• Task goal
Transcribe the records from the line containing "Image resolution: width=891" onward, up to and including the final line, exactly and without anything else.

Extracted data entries
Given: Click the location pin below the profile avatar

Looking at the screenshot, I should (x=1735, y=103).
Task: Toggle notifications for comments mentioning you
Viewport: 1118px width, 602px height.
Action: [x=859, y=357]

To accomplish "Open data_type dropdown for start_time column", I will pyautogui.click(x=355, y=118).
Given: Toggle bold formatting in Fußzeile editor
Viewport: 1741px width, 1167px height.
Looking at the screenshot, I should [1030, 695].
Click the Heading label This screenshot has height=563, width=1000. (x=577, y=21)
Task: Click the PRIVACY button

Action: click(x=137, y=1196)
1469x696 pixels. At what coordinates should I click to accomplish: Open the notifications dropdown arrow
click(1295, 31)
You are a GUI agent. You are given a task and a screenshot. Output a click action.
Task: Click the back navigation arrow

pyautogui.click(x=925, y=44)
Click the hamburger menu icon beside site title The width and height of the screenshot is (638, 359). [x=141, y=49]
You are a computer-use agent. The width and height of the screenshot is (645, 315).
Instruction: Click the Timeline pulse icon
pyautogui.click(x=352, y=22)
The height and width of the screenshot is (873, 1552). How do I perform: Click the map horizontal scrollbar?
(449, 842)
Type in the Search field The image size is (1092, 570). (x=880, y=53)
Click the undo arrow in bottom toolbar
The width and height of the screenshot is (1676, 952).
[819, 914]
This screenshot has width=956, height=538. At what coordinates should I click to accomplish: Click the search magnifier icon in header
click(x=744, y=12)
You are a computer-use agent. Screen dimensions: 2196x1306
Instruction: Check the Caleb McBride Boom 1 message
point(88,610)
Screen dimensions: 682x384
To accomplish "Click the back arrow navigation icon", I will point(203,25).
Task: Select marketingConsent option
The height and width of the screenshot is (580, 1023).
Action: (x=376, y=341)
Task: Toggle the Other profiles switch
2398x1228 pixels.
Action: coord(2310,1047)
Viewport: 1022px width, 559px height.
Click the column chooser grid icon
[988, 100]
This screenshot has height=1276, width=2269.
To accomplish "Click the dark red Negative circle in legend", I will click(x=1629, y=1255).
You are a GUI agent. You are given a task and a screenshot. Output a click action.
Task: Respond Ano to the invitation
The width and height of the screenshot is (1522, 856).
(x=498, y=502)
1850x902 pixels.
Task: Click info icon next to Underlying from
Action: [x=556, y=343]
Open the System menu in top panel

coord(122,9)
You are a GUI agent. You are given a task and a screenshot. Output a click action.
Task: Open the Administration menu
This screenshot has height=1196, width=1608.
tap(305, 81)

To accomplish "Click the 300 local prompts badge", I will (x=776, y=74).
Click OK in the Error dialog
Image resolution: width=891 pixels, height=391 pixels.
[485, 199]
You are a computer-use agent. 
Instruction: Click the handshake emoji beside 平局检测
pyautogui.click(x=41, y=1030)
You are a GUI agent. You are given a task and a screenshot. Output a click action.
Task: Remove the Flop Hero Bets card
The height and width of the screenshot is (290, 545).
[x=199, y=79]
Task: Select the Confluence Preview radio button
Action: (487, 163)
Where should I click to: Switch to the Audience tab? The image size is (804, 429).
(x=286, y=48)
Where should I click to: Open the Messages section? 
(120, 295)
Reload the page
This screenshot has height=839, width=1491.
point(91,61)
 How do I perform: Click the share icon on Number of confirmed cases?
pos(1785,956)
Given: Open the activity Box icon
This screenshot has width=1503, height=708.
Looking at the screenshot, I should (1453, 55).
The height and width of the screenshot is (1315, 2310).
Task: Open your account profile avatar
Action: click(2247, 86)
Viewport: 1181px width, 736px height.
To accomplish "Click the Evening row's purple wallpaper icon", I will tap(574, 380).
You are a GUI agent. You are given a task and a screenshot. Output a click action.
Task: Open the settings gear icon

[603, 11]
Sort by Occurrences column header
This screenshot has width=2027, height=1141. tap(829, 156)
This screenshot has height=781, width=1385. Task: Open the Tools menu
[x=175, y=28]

• Answer to this exercise
Image resolution: width=891 pixels, height=391 pixels.
[485, 199]
You are a computer-use agent. 
Instruction: Click the handshake emoji beside 平局检测
pyautogui.click(x=41, y=1030)
You are a GUI agent. You are given a task and a screenshot. Output a click action.
Task: Remove the Flop Hero Bets card
The height and width of the screenshot is (290, 545).
[x=199, y=79]
Task: Select the Confluence Preview radio button
Action: (487, 163)
Where should I click to: Switch to the Audience tab? The image size is (804, 429).
(x=286, y=48)
Where should I click to: Open the Messages section? 
(120, 295)
Reload the page
This screenshot has height=839, width=1491.
point(91,61)
 How do I perform: Click the share icon on Number of confirmed cases?
pos(1785,956)
Given: Open the activity Box icon
This screenshot has width=1503, height=708.
Looking at the screenshot, I should (1453, 55).
The height and width of the screenshot is (1315, 2310).
Task: Open your account profile avatar
Action: click(2247, 86)
Viewport: 1181px width, 736px height.
To accomplish "Click the Evening row's purple wallpaper icon", I will tap(574, 380).
You are a GUI agent. You are given a task and a screenshot. Output a click action.
Task: Open the settings gear icon

[603, 11]
Sort by Occurrences column header
This screenshot has width=2027, height=1141. tap(829, 156)
This screenshot has height=781, width=1385. Task: Open the Tools menu
[x=175, y=28]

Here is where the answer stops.